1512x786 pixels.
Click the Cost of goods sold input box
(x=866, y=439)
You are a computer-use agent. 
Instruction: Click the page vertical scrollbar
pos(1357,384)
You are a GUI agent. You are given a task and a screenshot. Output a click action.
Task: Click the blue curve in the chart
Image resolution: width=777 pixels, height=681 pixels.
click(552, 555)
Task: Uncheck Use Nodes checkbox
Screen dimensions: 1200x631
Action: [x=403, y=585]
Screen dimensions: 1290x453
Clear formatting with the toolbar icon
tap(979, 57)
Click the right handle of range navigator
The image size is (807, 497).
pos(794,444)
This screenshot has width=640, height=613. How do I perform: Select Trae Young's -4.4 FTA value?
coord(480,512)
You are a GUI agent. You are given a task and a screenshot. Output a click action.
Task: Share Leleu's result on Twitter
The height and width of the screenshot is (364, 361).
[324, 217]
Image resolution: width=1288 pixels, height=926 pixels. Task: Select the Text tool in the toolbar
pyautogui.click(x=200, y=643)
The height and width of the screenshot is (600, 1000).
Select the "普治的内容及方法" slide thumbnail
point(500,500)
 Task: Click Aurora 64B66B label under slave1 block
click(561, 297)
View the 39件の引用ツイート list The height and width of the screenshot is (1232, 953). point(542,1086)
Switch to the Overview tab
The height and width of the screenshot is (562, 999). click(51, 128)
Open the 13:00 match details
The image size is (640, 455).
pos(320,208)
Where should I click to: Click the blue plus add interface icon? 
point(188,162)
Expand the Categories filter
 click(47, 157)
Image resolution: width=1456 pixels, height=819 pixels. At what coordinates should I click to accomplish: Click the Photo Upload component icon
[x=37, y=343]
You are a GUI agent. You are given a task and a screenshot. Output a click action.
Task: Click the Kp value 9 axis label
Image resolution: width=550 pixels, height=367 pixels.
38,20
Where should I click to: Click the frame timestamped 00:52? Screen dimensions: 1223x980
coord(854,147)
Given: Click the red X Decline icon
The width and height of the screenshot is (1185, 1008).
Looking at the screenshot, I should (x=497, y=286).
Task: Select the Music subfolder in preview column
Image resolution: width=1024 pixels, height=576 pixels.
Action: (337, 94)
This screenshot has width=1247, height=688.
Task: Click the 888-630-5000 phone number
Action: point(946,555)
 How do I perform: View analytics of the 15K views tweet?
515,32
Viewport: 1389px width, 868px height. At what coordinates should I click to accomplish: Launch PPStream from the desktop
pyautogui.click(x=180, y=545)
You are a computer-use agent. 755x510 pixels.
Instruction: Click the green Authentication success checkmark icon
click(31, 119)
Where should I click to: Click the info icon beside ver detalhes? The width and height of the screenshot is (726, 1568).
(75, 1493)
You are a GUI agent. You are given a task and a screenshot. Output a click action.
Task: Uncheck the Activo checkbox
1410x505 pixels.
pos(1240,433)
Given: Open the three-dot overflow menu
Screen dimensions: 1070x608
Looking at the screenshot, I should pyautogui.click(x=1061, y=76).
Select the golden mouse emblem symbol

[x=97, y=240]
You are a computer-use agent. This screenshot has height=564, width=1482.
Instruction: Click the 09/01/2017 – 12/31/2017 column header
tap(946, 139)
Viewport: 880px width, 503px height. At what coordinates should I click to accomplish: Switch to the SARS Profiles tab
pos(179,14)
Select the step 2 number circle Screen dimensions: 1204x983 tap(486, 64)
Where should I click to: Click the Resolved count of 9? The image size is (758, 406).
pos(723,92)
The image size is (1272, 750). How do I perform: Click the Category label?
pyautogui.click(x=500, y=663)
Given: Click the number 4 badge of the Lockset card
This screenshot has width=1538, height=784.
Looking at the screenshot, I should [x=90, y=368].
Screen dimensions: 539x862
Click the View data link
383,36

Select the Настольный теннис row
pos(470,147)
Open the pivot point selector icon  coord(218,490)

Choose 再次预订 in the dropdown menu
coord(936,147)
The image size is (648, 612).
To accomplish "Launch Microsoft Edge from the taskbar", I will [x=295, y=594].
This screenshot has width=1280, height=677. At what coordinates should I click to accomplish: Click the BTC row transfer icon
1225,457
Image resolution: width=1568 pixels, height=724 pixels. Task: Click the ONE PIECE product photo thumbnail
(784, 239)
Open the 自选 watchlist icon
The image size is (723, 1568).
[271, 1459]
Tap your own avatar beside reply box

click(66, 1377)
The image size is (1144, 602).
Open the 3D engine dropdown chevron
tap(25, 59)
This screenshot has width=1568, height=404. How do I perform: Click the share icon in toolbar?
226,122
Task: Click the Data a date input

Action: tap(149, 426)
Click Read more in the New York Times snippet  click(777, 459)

◆ Directions
Respond with only the number of lines above that include the string "Uncheck".

◆ Answer box
2